Seven mice were rated as having partial IGL lesions. NPY-IR was detectable in one or more sections of the SCN in these mice, and the group mean ROD score for the densest SCN section was significantly higher than that for the mice with complete lesions (mean, 0.33 ± 0.04; t = 3.29; p = 0.01). Ratios with respect to the PVN were also higher (mean, 0.73 ± 0.13). However, overall density was in most cases substantially lower than in unlesioned mice because many SCN sections displayed little or no IR. In animals with partial IGL lesions, damage tended to be focused lateral, dorsal, and caudal to the IGL.
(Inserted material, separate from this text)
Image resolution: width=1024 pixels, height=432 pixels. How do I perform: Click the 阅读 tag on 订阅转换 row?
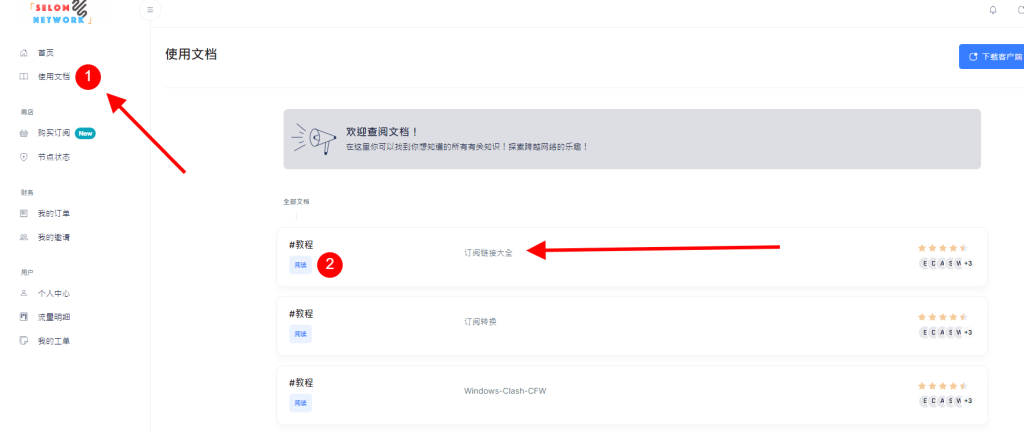click(x=300, y=334)
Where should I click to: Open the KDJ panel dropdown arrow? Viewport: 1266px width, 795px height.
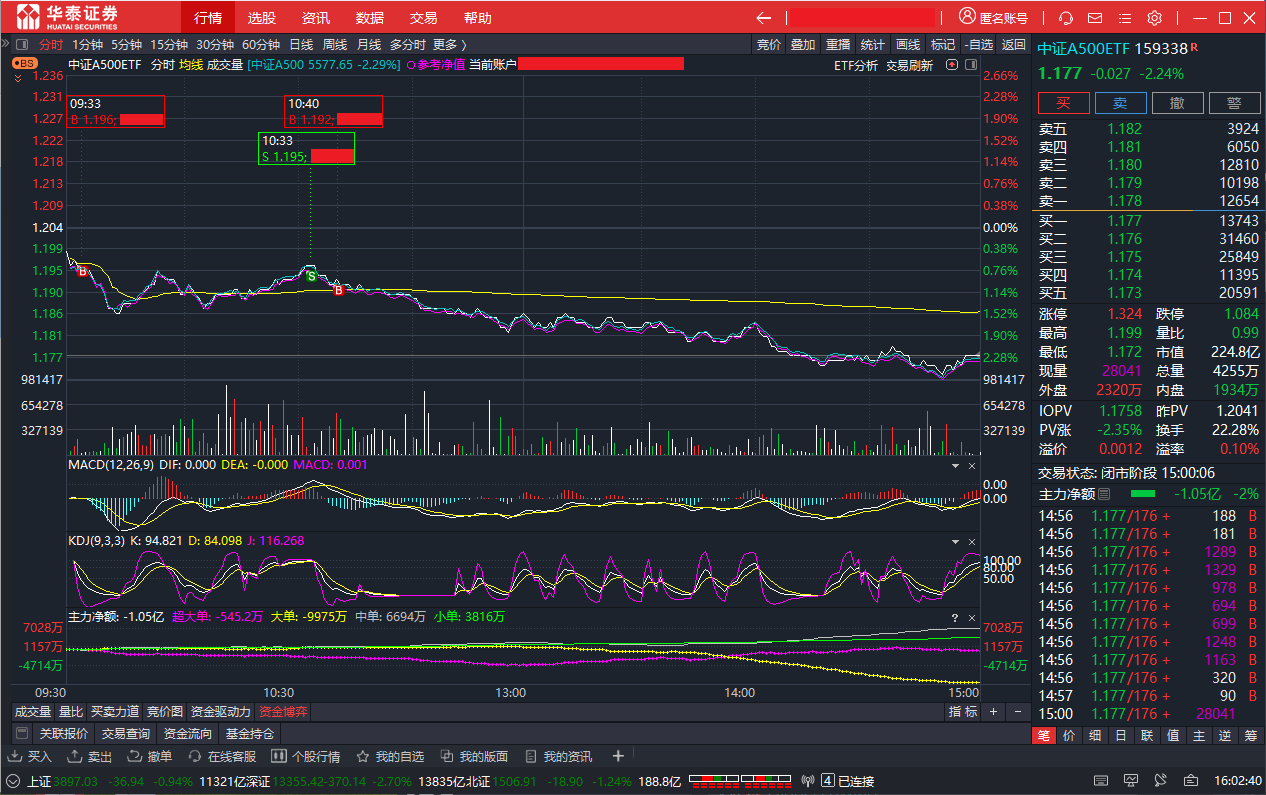click(x=954, y=541)
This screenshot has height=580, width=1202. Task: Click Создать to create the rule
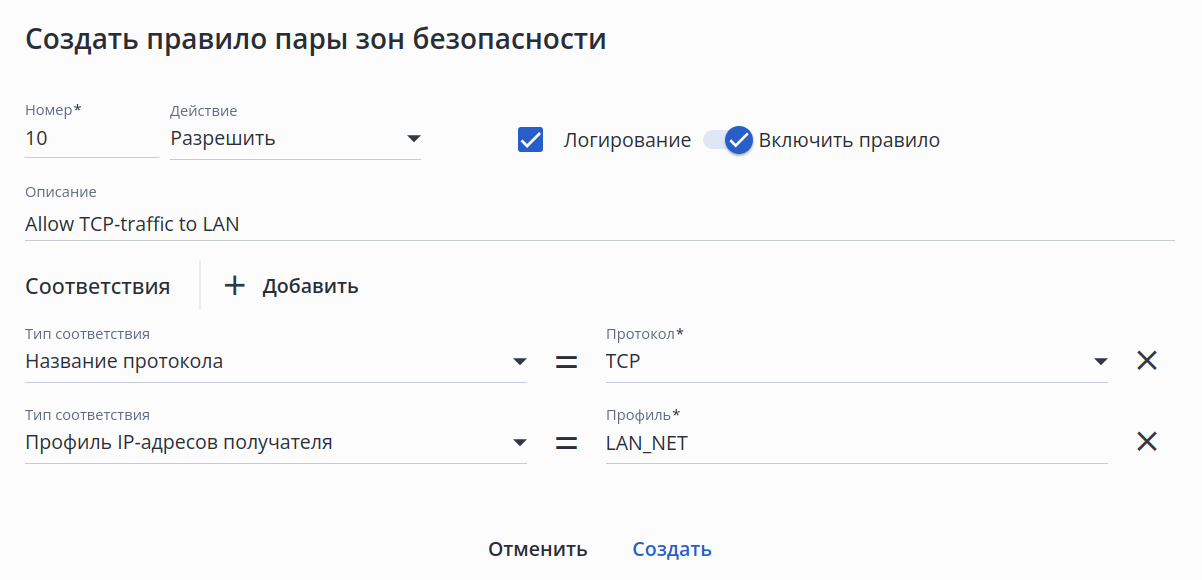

Sections containing the SCN from the five mice with complete lesions were also examined for 5-HT-IR to determine whether IGL lesions might affect 5-HT innervation of the SCN. All of these mice showed strong 5-HT-IR in the SCN (Fig. 3B), similar in density and organization to that of the unlesioned mice.
5-HT lesions
Seventeen of 19 mice that received 5,7-DHT infusions were treated for 5-HT-IR. Of these, 10 showed no detectable 5-HT-IR in any section of the SCN (Fig.5A), four showed only a few fibers evident in most sections (Fig. 6), and three showed IR similar in organization and apparent intensity to that of intact mice (Fig. 5B,C). Mean RODs were similar in mice with no apparent 5-HT-IR and in mice with a few IR fibers (0.13 ± 0.01 and 0.18 ± 0.01, respectively) and were substantially higher in mice with dense IR (mean, 0.34 ± 0.01). The 14 mice with little or no 5-HT-IR in the SCN also showed very low levels of IR throughout most of the hypothalamus (Fig. 5A). However, IR fibers were evident in the IGL in all animals, and there was no clear evidence by visual inspection that 5,7-DHT-treated and intact mice differed. Nonetheless, RODs for the IGL averaged 0.50 (0.47–0.54) in the two intact mice, 0.29 ± 0.02 in the lesioned mice with substantial SCN 5-HT-IR, and 0.37 ± 0.03 in mice with little or no SCN 5-HT-IR, suggesting some loss of fibers. Dense IR was evident in the dorsal and median raphe nuclei in all animals.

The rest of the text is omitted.